Platform Cooperativism Resource Library


The sharing economy, defined as “the peer-to-peer-based activity of obtaining, giving, or sharing the access to goods and services, coordinated through community-based online services” (Hamari, Sjöklint, and Ukkonen 2015, 1) has increasingly infiltrated our lives under the form of mobile platforms like Uber, Airbnb, and eBay. Globally, it is predicted to grow from 14 billion USD to 335 billion USD by 2025 (Vaughan and Hawksworth 2014, 2). Yet, while there is a major demand for the convenience of these services, how often do we stop to think about the people behind these platforms?

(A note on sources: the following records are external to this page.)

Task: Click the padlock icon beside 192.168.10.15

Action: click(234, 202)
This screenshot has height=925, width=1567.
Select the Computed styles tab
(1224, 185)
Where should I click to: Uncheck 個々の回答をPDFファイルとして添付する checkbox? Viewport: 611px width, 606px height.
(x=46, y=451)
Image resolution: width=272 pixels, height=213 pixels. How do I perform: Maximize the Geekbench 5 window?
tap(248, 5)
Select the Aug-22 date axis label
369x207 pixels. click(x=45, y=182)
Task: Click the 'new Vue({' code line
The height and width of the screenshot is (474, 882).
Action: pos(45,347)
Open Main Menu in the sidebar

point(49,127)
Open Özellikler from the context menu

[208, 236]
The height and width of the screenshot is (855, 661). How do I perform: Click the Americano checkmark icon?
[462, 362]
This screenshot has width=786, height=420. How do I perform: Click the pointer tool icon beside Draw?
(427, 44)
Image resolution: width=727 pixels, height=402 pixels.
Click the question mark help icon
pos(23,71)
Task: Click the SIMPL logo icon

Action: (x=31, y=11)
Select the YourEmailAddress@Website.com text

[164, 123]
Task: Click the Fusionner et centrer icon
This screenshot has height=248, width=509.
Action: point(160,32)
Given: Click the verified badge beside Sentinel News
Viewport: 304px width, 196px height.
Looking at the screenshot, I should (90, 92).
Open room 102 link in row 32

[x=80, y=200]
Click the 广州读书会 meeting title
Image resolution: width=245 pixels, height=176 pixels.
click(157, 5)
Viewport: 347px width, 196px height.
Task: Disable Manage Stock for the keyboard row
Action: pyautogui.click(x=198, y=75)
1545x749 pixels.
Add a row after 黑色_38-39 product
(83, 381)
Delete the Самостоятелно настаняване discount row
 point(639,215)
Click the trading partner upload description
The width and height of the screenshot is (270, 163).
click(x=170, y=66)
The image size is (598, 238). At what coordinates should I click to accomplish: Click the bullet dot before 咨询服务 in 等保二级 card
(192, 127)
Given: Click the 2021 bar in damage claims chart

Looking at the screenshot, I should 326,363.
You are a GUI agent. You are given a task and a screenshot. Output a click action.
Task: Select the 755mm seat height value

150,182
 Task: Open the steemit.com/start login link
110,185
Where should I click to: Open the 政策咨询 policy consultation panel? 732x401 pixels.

In that context, the platform cooperative movement was born with a strong conviction to advocate for the common economic and social concerns of workers. Platform cooperatives offer the same services on technologically equivalent digital platforms compared to their capitalist counterparts, such as ride-sharing, online marketplace, or crowdsourcing, but the engagement of workers in these two business models are vastly different, due to their distinct goals and missions. Platform cooperatives are by definition “jointly-owned and democratically-controlled enterprises” (International Cooperative Alliance n.d.).

Expanding on this topic, this paper uses case studies of a capitalist platform (TaskRabbit) and a platform cooperative (Loconomics), both in the crowdsourcing industry, to examine how these models differ in engaging their workers in four different aspects: ownership of the enterprise, involvement in decision-making, profit distribution, and the facilitation of interpersonal relationships. This research applies Herzberg’s Two-Factor Theory on workers’ attitude in an enterprise to discuss how the differences in worker engagement methods translate into different levels of workers’ satisfaction. The findings of this paper confirm that the democratic practices of platform cooperatives allow it to better satisfy workers’ needs compared to platform capitalist enterprises.